2017 UT 24
Utah2017Background
- Defendant John Marcus Lowther was charged with multiple sexual-assault offenses arising from four separate alleged incidents (K.S., A.P., C.H., C.R.); the State tried the K.S. rape charge first and sought to admit testimony of the other three women under Utah R. Evid. 404(b) via the "doctrine of chances."
- At an evidentiary hearing the district court admitted the other-witness testimony as non‑propensity evidence under the doctrine of chances and applied the Shickles factors in performing the Rule 403 balancing, concluding probative value outweighed prejudice.
- Lowther entered a conditional guilty plea reserving the right to appeal the 404(b)/403 ruling; the court of appeals affirmed admissibility under 404(b) but held the district court erred in its Rule 403 analysis and applied Verde’s foundational requirements to Rule 403, excluding A.P.’s testimony and remanding C.H. and C.R.

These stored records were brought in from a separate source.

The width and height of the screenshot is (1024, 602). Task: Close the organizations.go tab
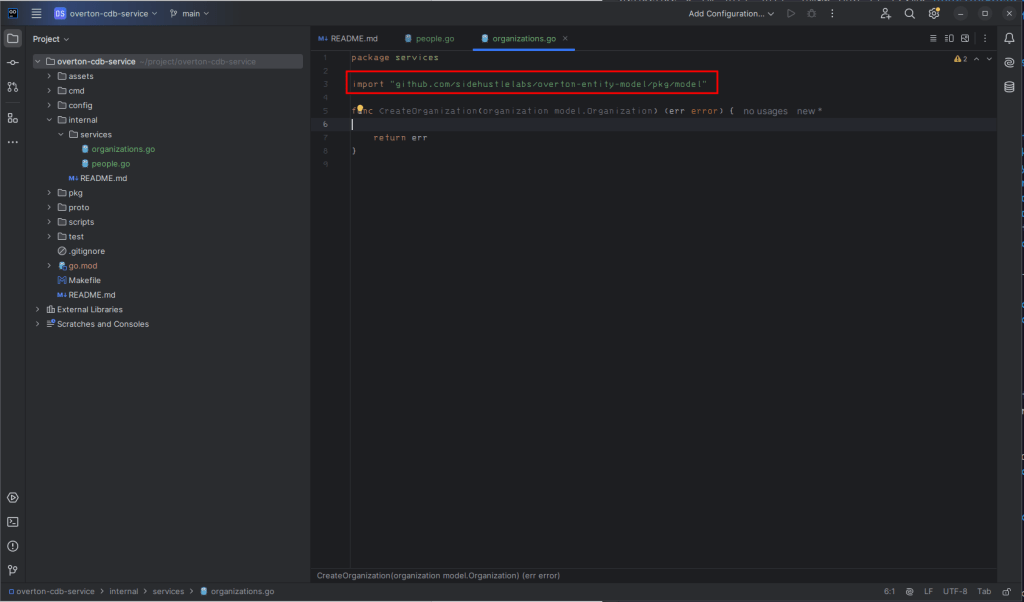[x=565, y=39]
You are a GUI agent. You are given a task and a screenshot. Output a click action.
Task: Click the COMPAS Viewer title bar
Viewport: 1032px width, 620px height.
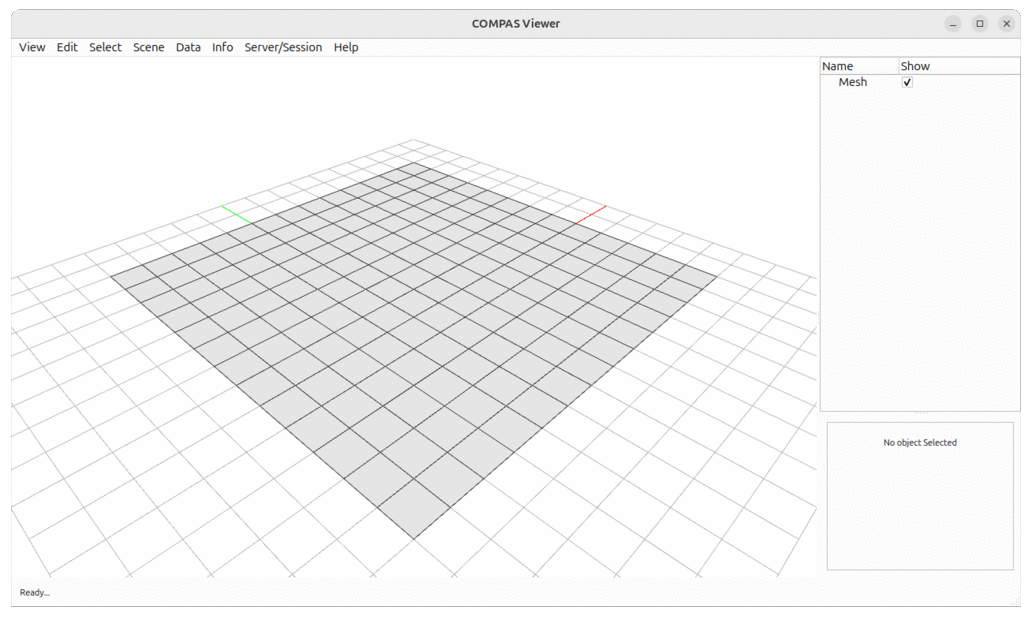[516, 23]

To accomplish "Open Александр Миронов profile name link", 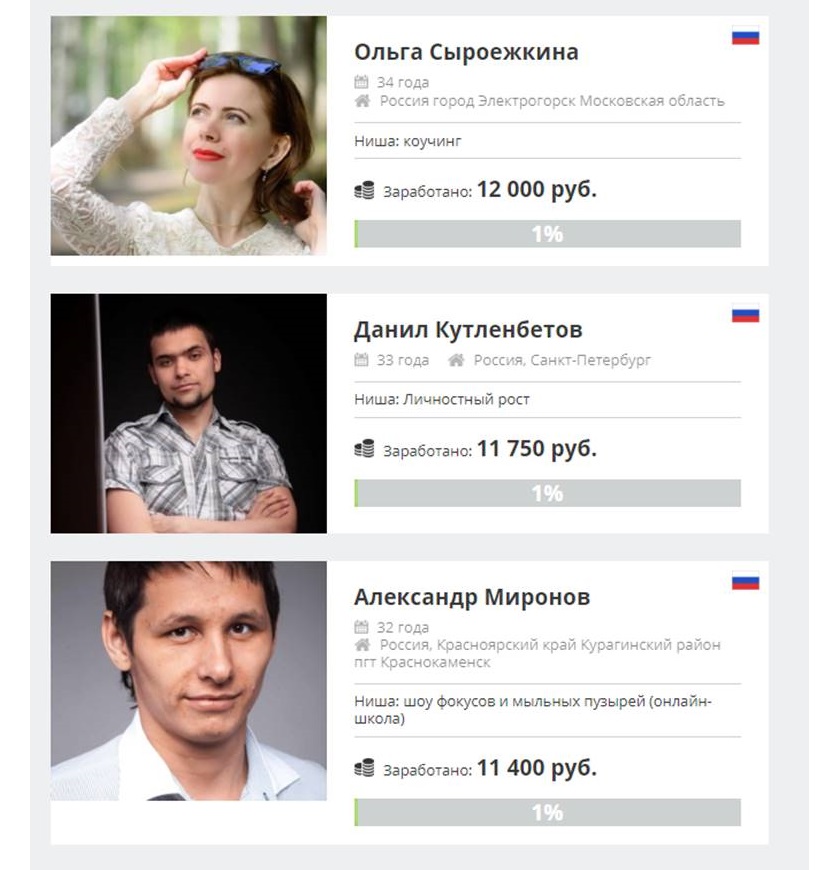I will click(472, 597).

- The Utah Supreme Court granted certiorari to decide whether Verde’s four foundational requirements control both 404(b) and Rule 403 balancing when doctrine‑of‑chances evidence is at issue.

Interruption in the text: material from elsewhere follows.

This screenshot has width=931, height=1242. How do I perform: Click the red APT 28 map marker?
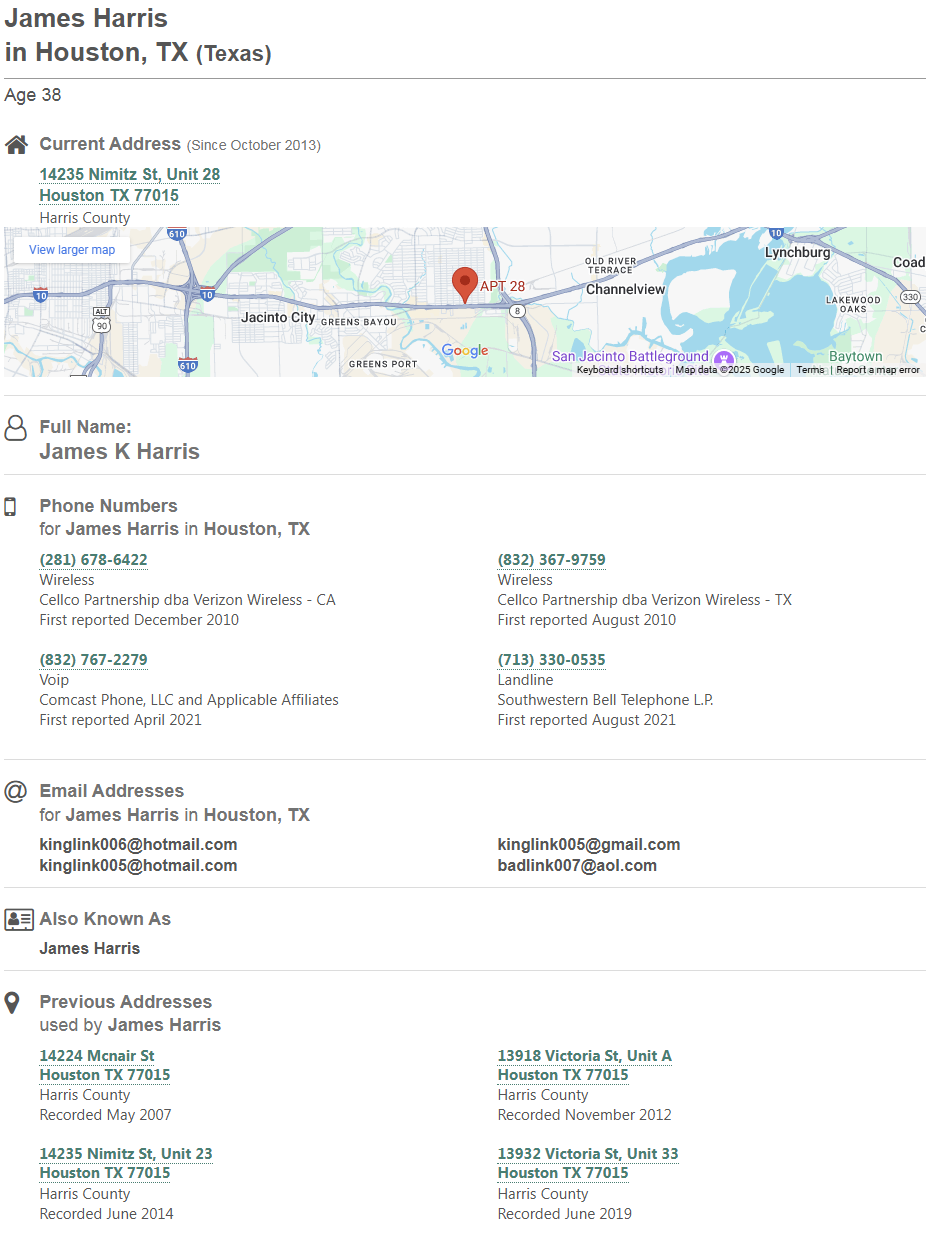(464, 284)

- The Supreme Court held: (1) the doctrine of chances is not limited to rebutting fabrication claims and was properly invoked here; (2) Verde’s four foundational requirements operate within the Rule 404(b) inquiry but do not displace Rule 403’s text or require mechanical application in Rule 403 balancing; (3) the district court abused its discretion by mechanically applying Shickles rather than the text of Rule 403, so the evidentiary ruling must be reconsidered under Rule 403.
Issues
| Issue | State's Argument | Lowther's Argument | Held |
|---|---|---|---|
| Whether the doctrine of chances is limited to rebutting fabrication | Doctrine of chances is a theory of logical relevance usable to prove non‑consent/intent and is applicable here | Doctrine of chances applies only to rebut fabrication; premature otherwise | Not limited to fabrication; may be used where consent or mens rea are in bona fide dispute (doctrine applicable) |
| Whether Verde’s four foundational requirements must control Rule 403 balancing | Verde informs Rule 404(b) relevance but does not supplant Rule 403; Rule 403 is governed by its text and any appropriate factors | Verde’s requirements should govern Rule 403 when doctrine of chances is invoked | Verde’s requirements are requirements for Rule 404(b) admissibility but do not displace Rule 403; courts must follow Rule 403 text and may consider Verde facts but are not bound to them |
| Whether the district court abused discretion by using Shickles factors for Rule 403 | Shickles factors can inform Rule 403 but must not replace Rule 403’s text | Shickles should not be applied rigidly; Verde/Verde factors required for 403 | District court abused discretion by mechanically applying Shickles; court of appeals correctly reversed on that basis but erred in requiring Verde for Rule 403 |
| Remedy and procedural effect | Remand to district court to reassess admissibility under Rule 403; if Lowther prevails he may withdraw plea | Lowther sought exclusion and withdrawal of plea | Lowther may withdraw guilty plea; district court must re-evaluate A.P., C.H., C.R. testimony under Rule 403 text |
Key Cases Cited
- State v. Verde, 296 P.3d 673 (Utah 2012) (articulates doctrine of chances with four foundational requirements: materiality, similarity, independence, frequency)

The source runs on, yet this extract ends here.